Tuesday, May 13, 2014

An Intimate Relationship with Cancer

Are you prepared for cancer?  I wasn’t, neither was my husband or our kids.  Like the emergency evacuation plan in case of a house fire, preparation for cancer was not on my to-do list.  Why would cancer come knocking on my family’s door?  We ate healthy food, I managed an organic food coop, I studied nutrition, I cooked from scratch, my kids played soccer, my husband liked to work in the yard, we donated to charity. 
How did we become a target?
When a diagnosis of cancer is spoken, the world immediately slows down to the thickness of molasses and the mind desperately begins searching its memory banks looking for a connection, looking for an anchor, a file to make sense of what it has just heard.  I distinctly remember the moment, the doctor and the room became fuzzy and I retreated into my mind retracing every step and every decision that could have led us here.  

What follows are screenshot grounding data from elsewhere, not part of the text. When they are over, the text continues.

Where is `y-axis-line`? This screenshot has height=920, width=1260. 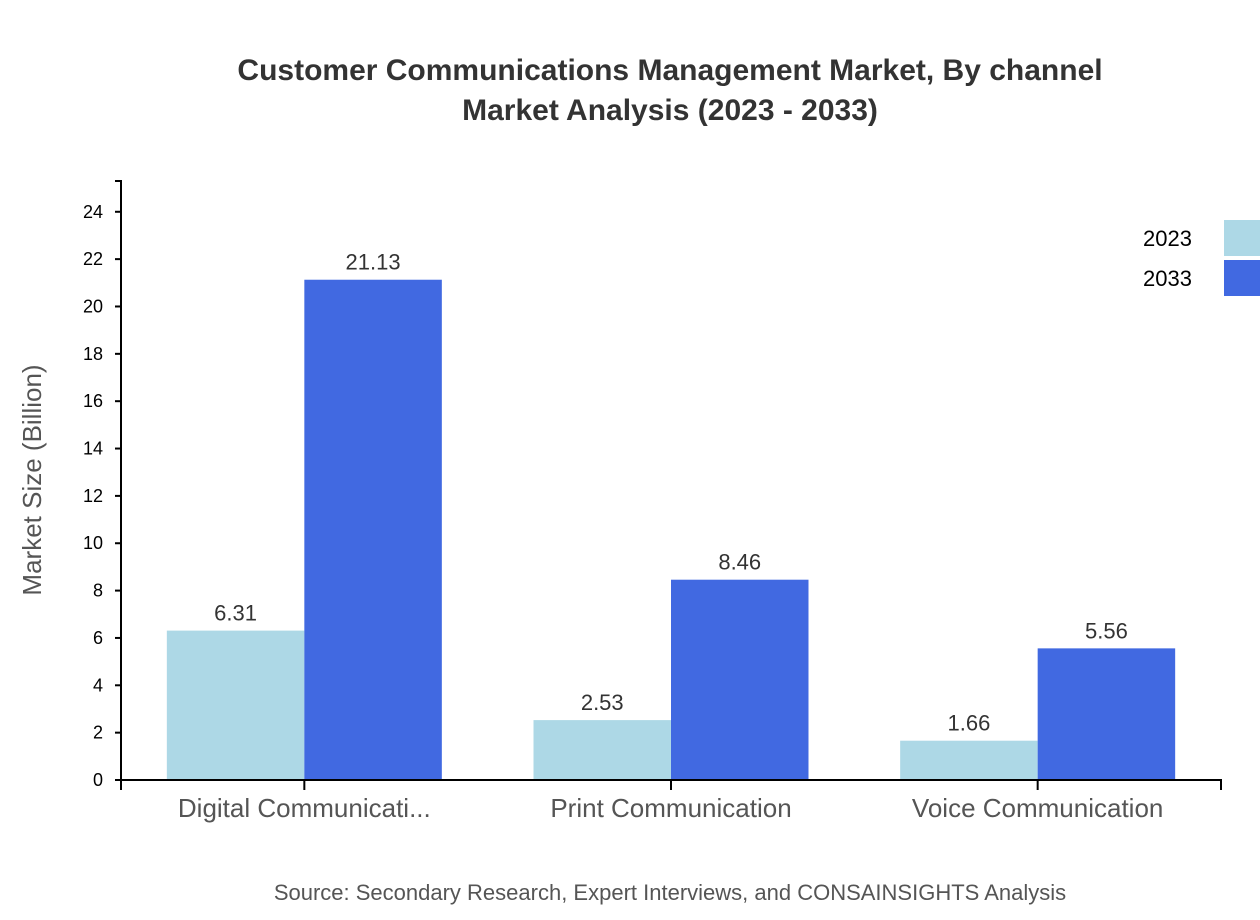
y-axis-line is located at coordinates (118, 480).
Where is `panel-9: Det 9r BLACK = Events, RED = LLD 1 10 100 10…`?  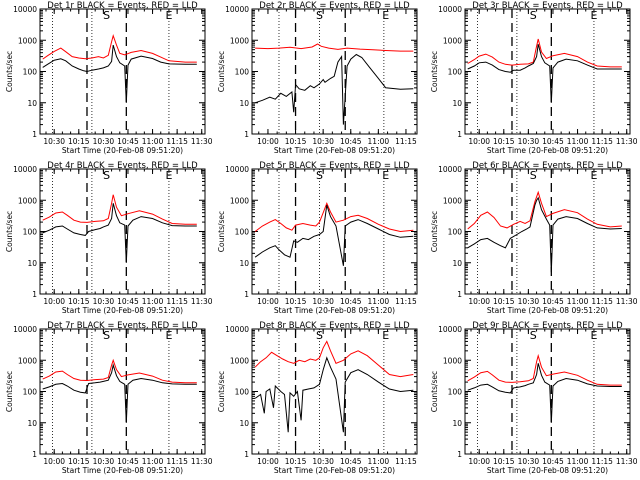
panel-9: Det 9r BLACK = Events, RED = LLD 1 10 100 10… is located at coordinates (534, 398).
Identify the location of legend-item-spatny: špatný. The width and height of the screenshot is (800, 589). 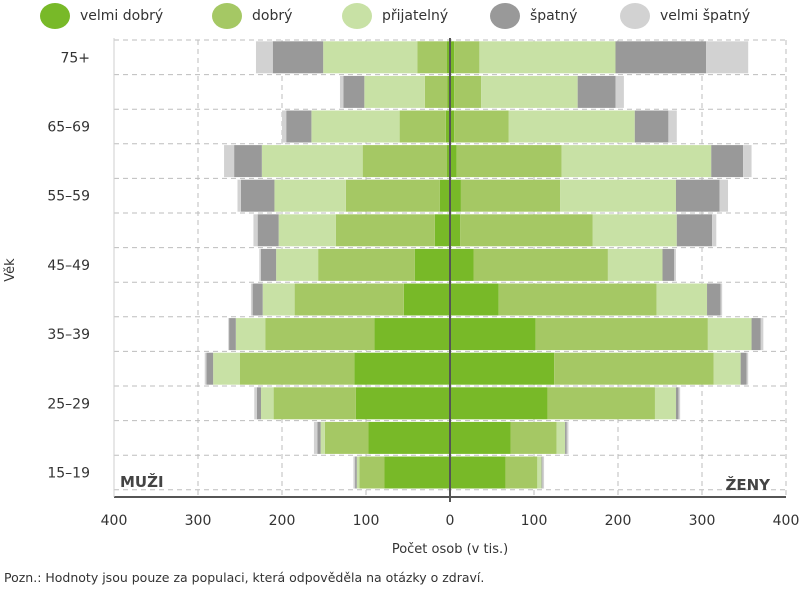
(534, 16).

The mind wants to know why?  The mind wants an answer and there is no answer.  There is only the molasses that threatens to swallow you whole.
Everything that was our life no longer existed.   The door to our happiness with friends and family, dinner parties, soccer games, family outings, movie nights, birthday parties, and Saturday breakfasts were now a thing of the past.   The little things that make a family hum along were left behind as we were rudely shoved into a medical system we didn’t understand.   A week later, I dropped my husband, Mike, off at the cancer treatment center for his first infusion of chemo.  
And then cried in anguish for the loss of our life,for the terror in our daughters’ faces, for the overwhelming feeling of helplessness, for the possibility of losing the man I loved.        For all the time I had spent studying nutrition, for all the dinners I had made from scratch, for all the food wisdom I had acquired, I felt at a complete loss to help Mike.  In the evenings while he fitfully slept from the exhaustion of chemo, I poured over the internet looking for answers.  Well-meaning friends sent emails and made phone calls with cures – drink juiced asparagus, take him to Mexico, give him coffee enemas, try this machine that oxygenates the blood.    

I was desperate, grasping for solutions, feeling like I was in last place in a marathon event that would never end. 
Finally I stopped the frantic internet searching and settled into the only thing I was sure of – organic whole foods.  It was all I could do, it was what I knew.  So I cooked and Mike ate.  And within eight months his cancer was nowhere to be found.  

And again I cried, but this time from a deep exhaustion that flowed like the river Nile, a continous flow of release from the months of living on the edge of a cliff.
Was it just the organic whole foods?  I don’t believe so, but I do know it was a very important piece that allowed his body to overcome death.
Unfortunately I am now prepared for cancer; I can check that off the to-do list though I still do not have an emergency evacuation plan in case of fire.